POLİSE TAŞ ATAN PROVOKÖTERLER HAKLI
BİBER GAZI SIKAN POLİS HAKSIZ MI?
Bütün uyarılara rağmen eylemciler eylemlerinden vazgeçmeyince polis biber gazı ve tazyikli su sıkmak zorunda kalıyor. Ondan sonra birileri, öğrencilerin üzerine biber gazı sıktıklarından dolayı polisi suçluyor. Polis en son çare olarak biber gazını kullanıyor. Yapılan tüm iyi niyetli uyarılara karşı cevap alamaması, provokatörlerin öğrencileri kışkırtmaya davam etmeleri haklı olarak polisi çileden çıkarıyor. Zaten birileri de bunu istiyor. Sonradan da ‘hak arayan öğrencilere tazyikli su sıktı, biber gaz kullandı’ diyerek, halkın polise olan güvenini sarsmak ve bu sayede de kendilerini aklamak!
Öğrenciler ve velileri çok dikkatli olmalı. Haklı oldukları davalarında, öğrencilikle uzaktan yakından ilgisi olmayanları içlerine aldıkları, onları yanlarından uzaklaştıramadıkları sürece hep haksız çıkarlar.
Hakikaten eylem amacını aşmış.
Büyükşehir çalışıyor
Dün Büyükşehir Belediyesi’nin üst düzey bir yetkilisi yakaladı! Beni. Kendisiyle eski bir dostuz. Ağabey-kardeş hukukumuz var.
“Sadi, Büyükşehir Belediyesi bu şehre neler kazandırıyor? Nasıl çalışıyor? Neler yapıyorlar? Hiçbir gün bir güne merak ettin mi? Gel bak seni gezdireyim. Küçük bir tur atalım. Neler yapmışız ve nasıl çalışıyoruz gözünle gör” dedi.

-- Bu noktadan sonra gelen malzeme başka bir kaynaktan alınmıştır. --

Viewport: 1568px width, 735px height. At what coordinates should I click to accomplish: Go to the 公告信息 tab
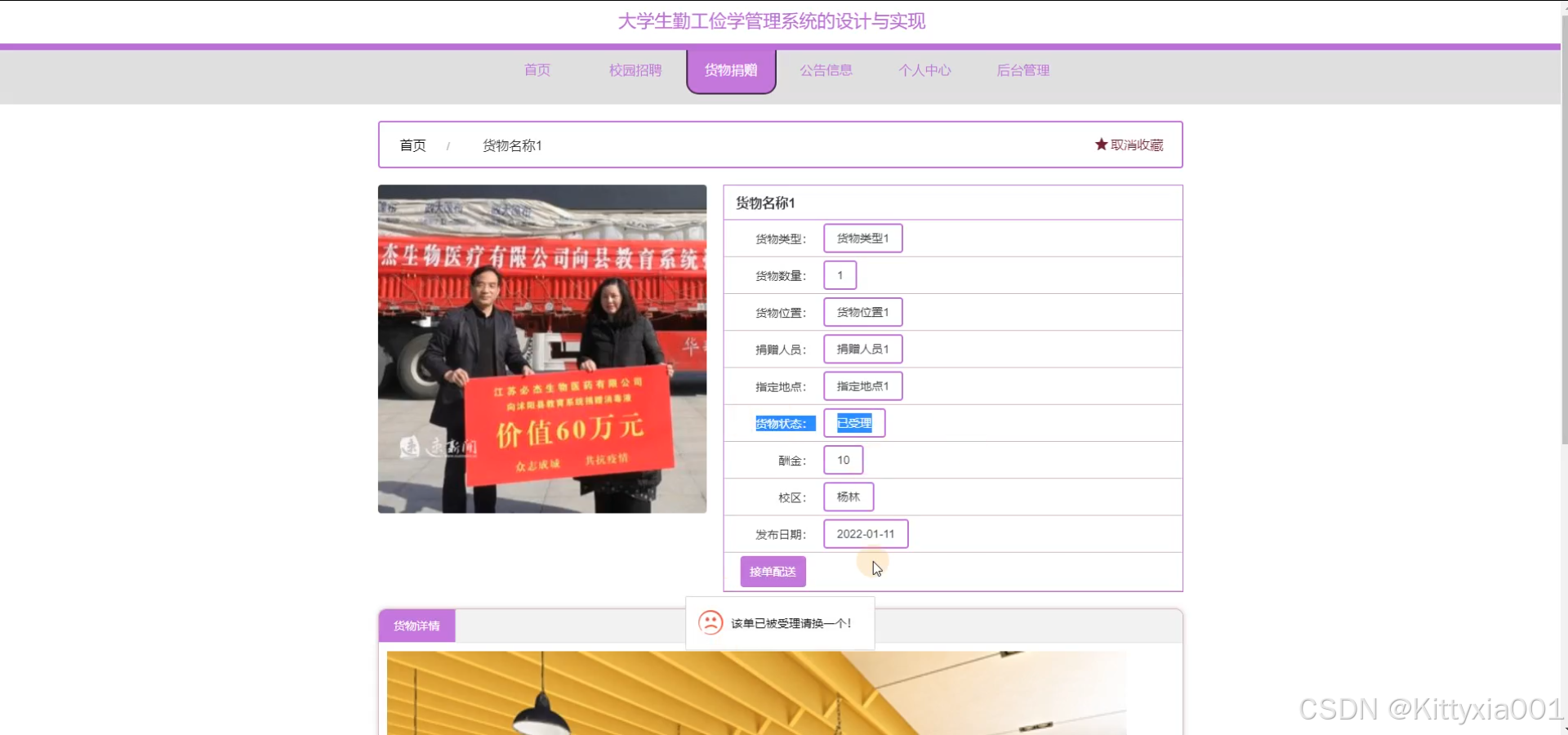point(826,70)
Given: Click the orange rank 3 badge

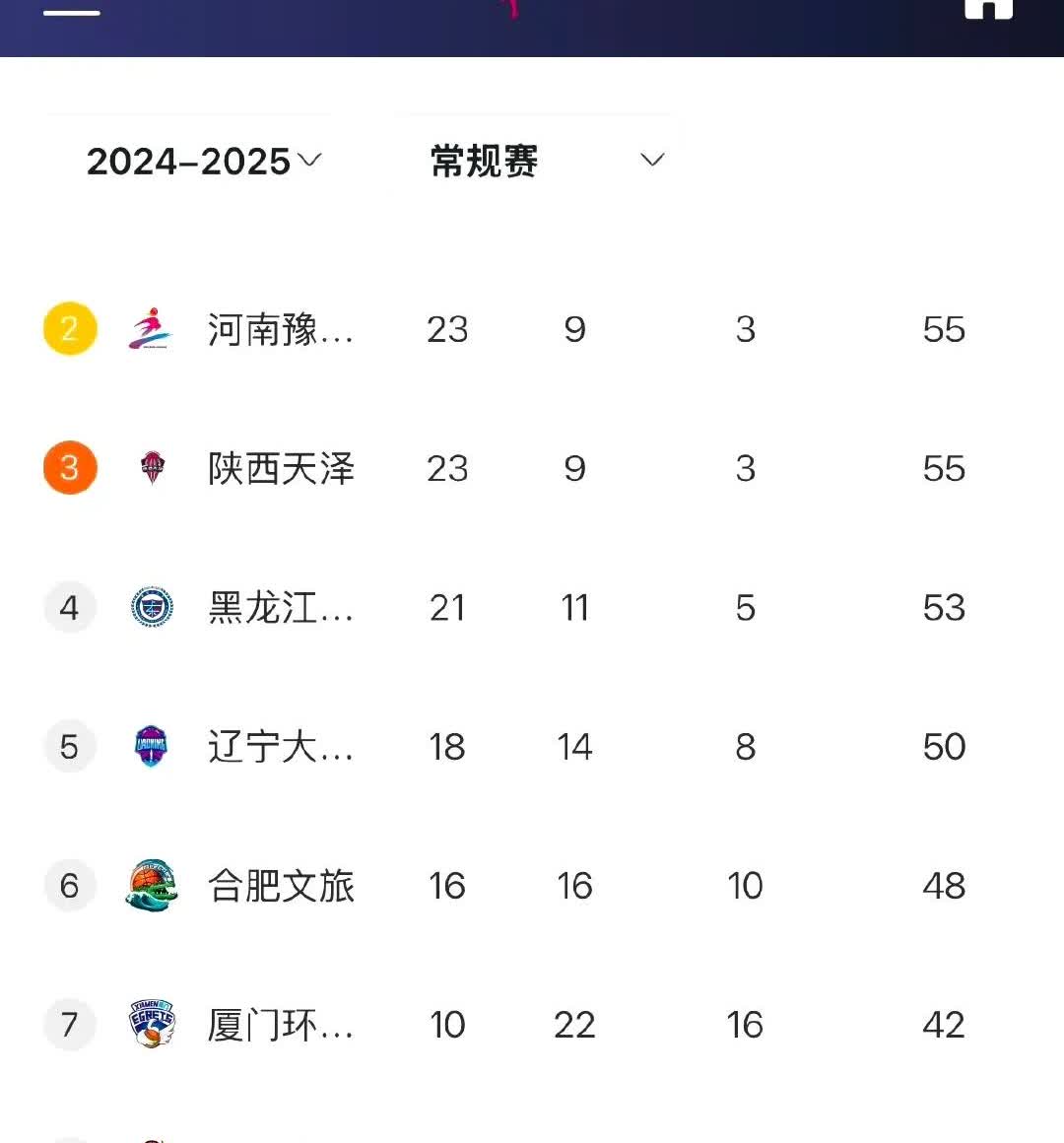Looking at the screenshot, I should [x=70, y=468].
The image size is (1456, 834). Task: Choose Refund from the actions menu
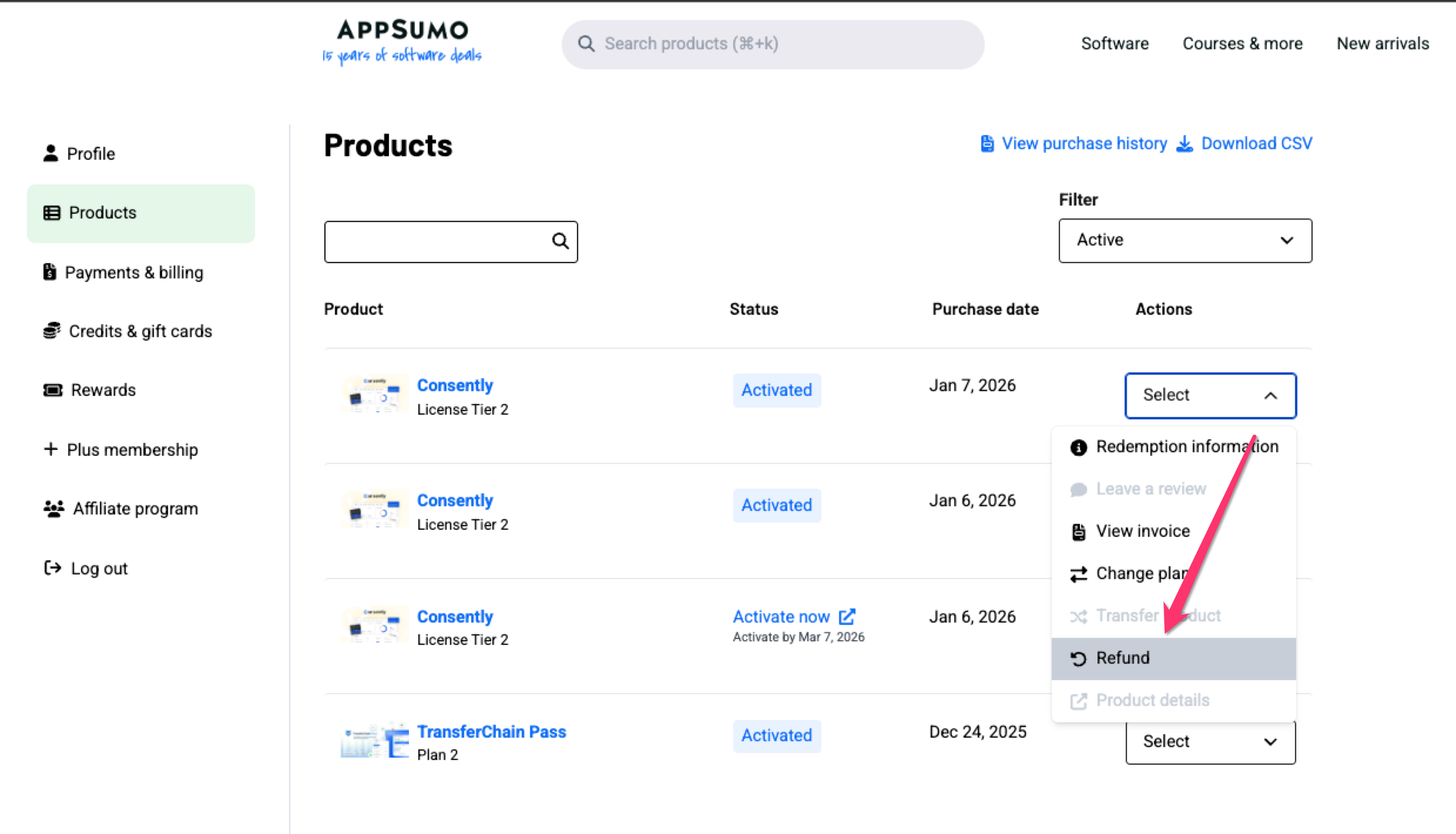1122,658
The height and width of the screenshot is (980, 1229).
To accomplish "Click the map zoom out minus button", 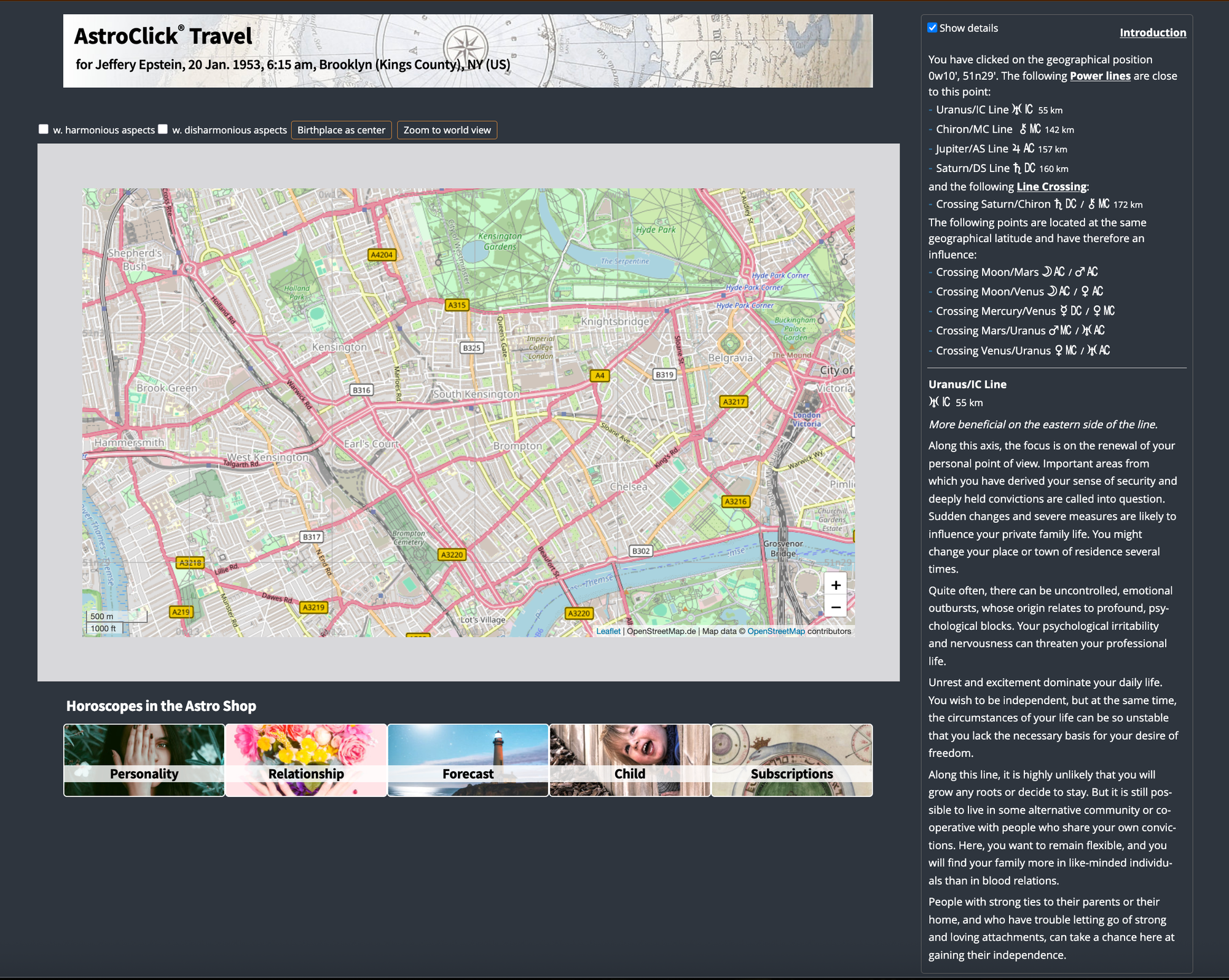I will [x=835, y=607].
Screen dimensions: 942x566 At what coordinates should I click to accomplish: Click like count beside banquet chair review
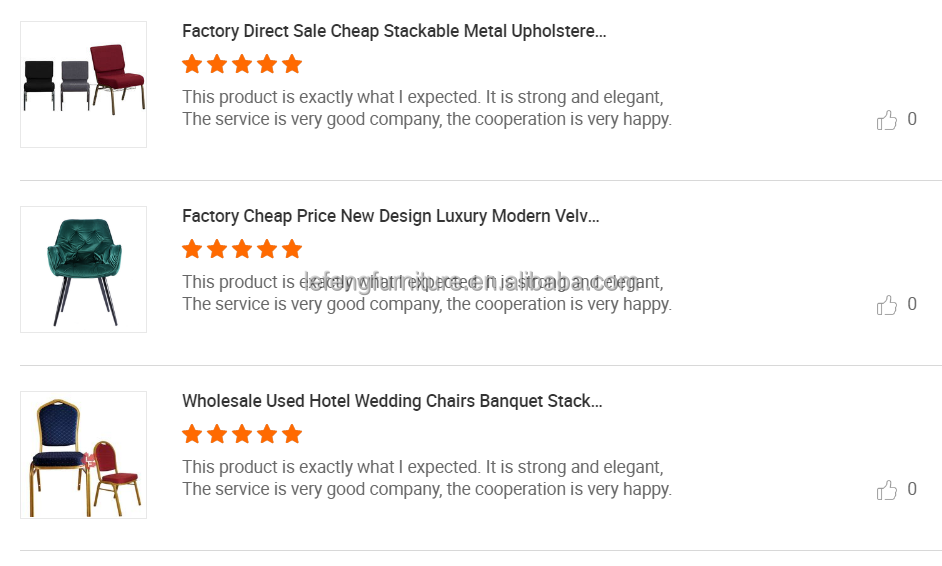[912, 490]
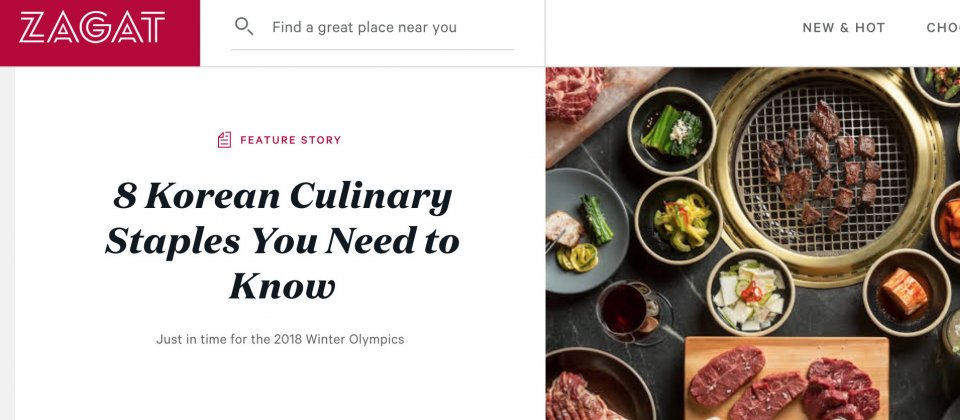Screen dimensions: 960x420
Task: Click the Feature Story document icon
Action: pos(225,140)
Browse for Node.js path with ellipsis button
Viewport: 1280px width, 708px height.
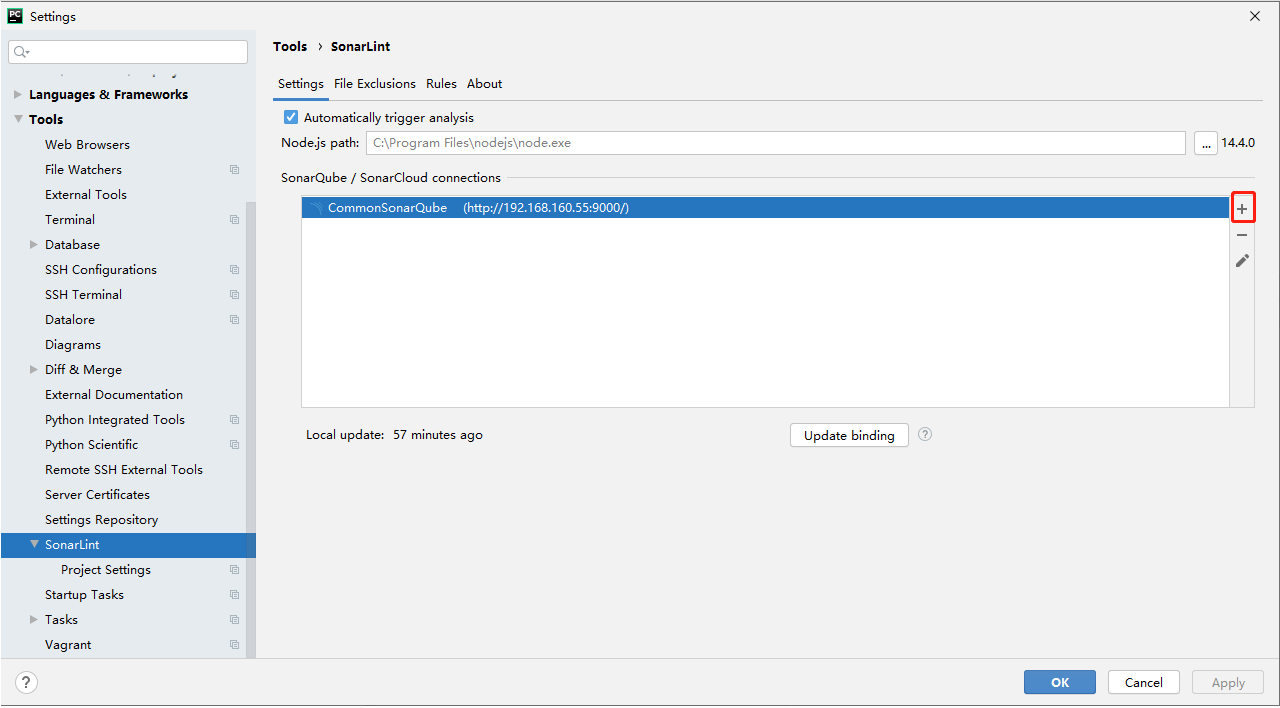[x=1205, y=143]
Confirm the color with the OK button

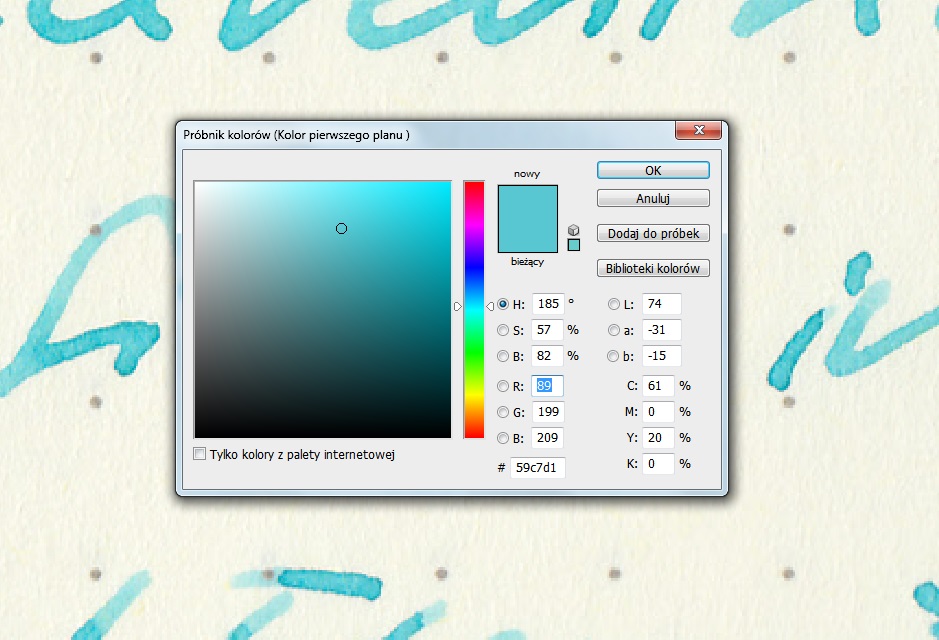653,171
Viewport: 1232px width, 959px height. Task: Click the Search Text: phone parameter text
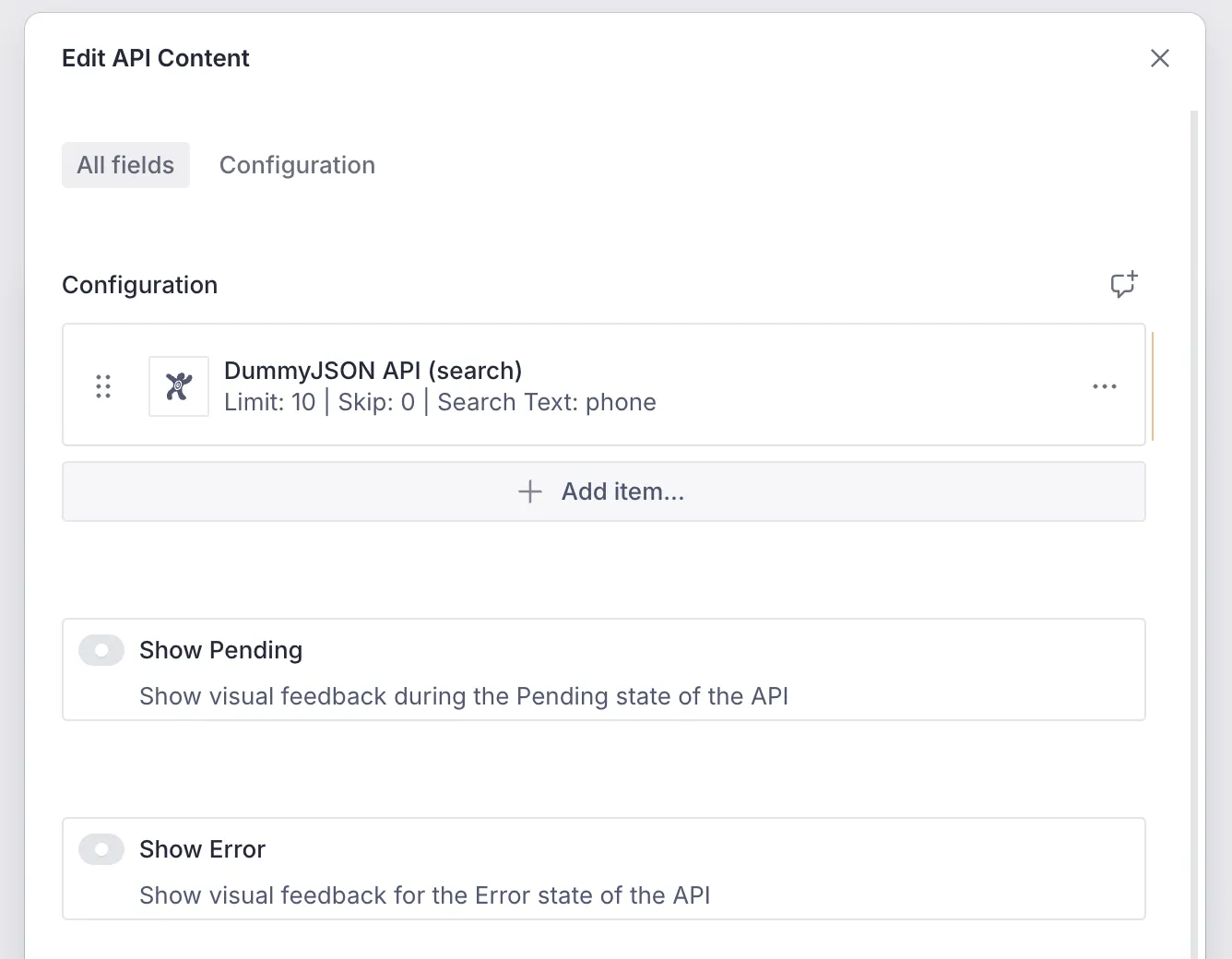546,402
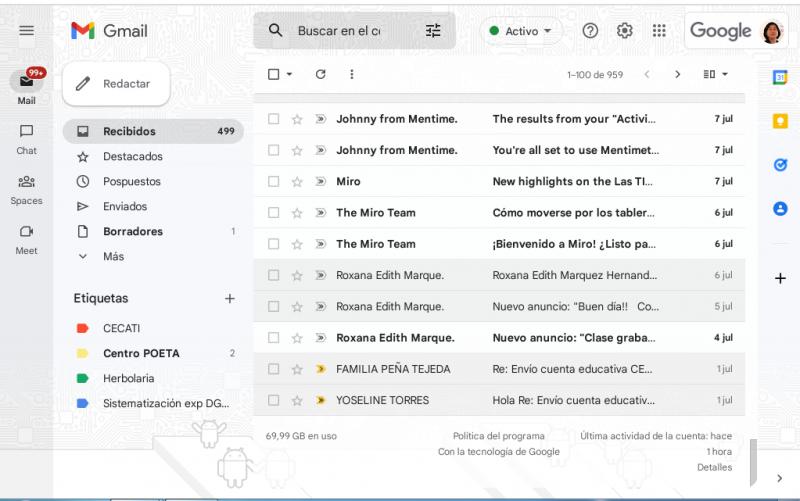Screen dimensions: 800x501
Task: Star the YOSELINE TORRES email
Action: [297, 400]

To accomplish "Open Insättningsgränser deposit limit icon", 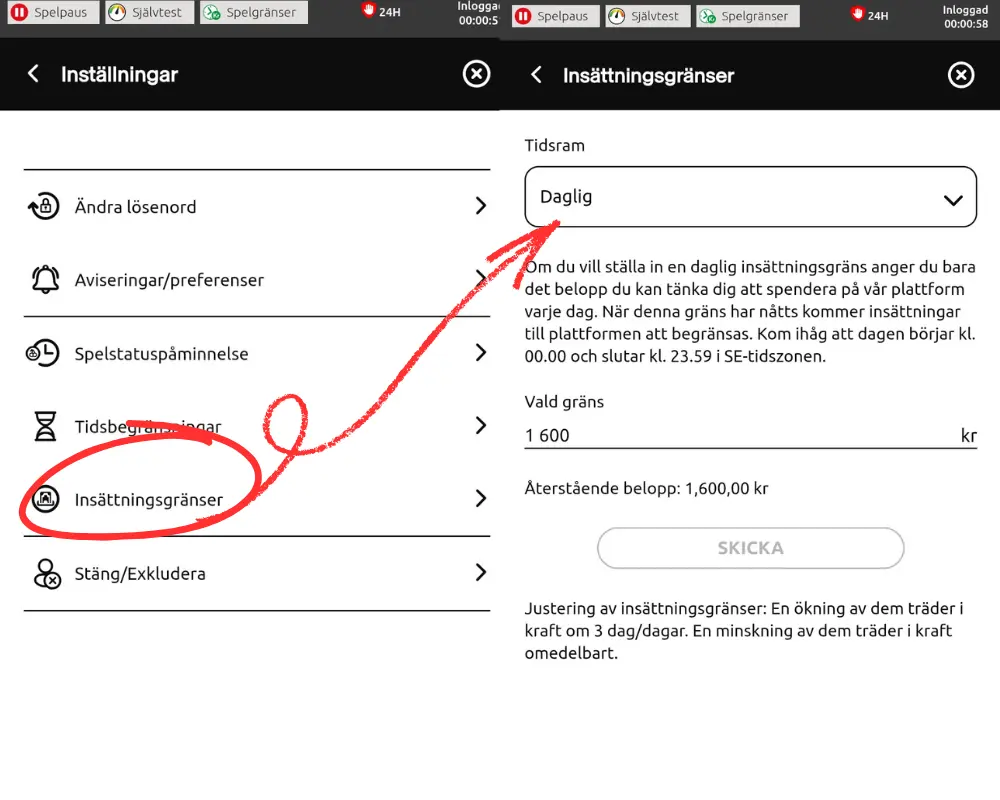I will (x=45, y=499).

“Abi bugün vaktim yok. Söz başka bir gün gezeriz” desem de, kolumdan yapıştı.
“Seni gezdirmeden bırakmam” dedi.
Gezmeye mecbur kaldım. Seyitgazi Caddesi’nden Ihlamur Kent’e girdik. Daha önceleri köstebek yuvası olan caddeler adeta kaymak! Gibi olmuş. Oradan Çankaya çıkan yola baktık. Orası da asfaltlanmış.
Ihlamurkent’ten geçip Odunpazarı Belediyesi’nin eski Fen İşleri Şantiyesi ve Mamuca Göletine çıkan caddeden Ankara asfaltına inecek İmar Planlarında yol olarak görülen yolun açılması için düğmeye basılmış. Çalışmalar yapılıyor. Kütahya, Afyon, Bursa, İstanbul istikametinden Ankara’ya gidecek araç sürücüleri, eğer şehir içinde uğraması gereken yerleri yoksa direk bu yolu kullanarak Ankara asfaltına çıkabilecekler.
Bir saatte yakın dolaştık. Samimi olarak belirteyim o kadar çok hizmet yapılmış sadece Fen İşleri Daire Başkanlığına bağlı Yapı İşleri ve Yol İşleri Şube Müdürlüklerine bağlı ekiplerinin yaptığı hizmetlerin tamamı görme imkanım olmadı. Eğer oraları da gezseydik herhalde bir tam günümüz geçerdi.
Yapılan bu hizmetlerin çoğunu biz basın mensupları bilmiyoruz. Yılmaz Hoca kış gelmeden yapılan hizmetleri basın mensuplarını gezdirip yerinde gösterirse bizlerde bilgi sahibi oluruz. Artı şehir halkına da bütün bu yapılanları yazılarımızla anlatma fırsatı buluruz.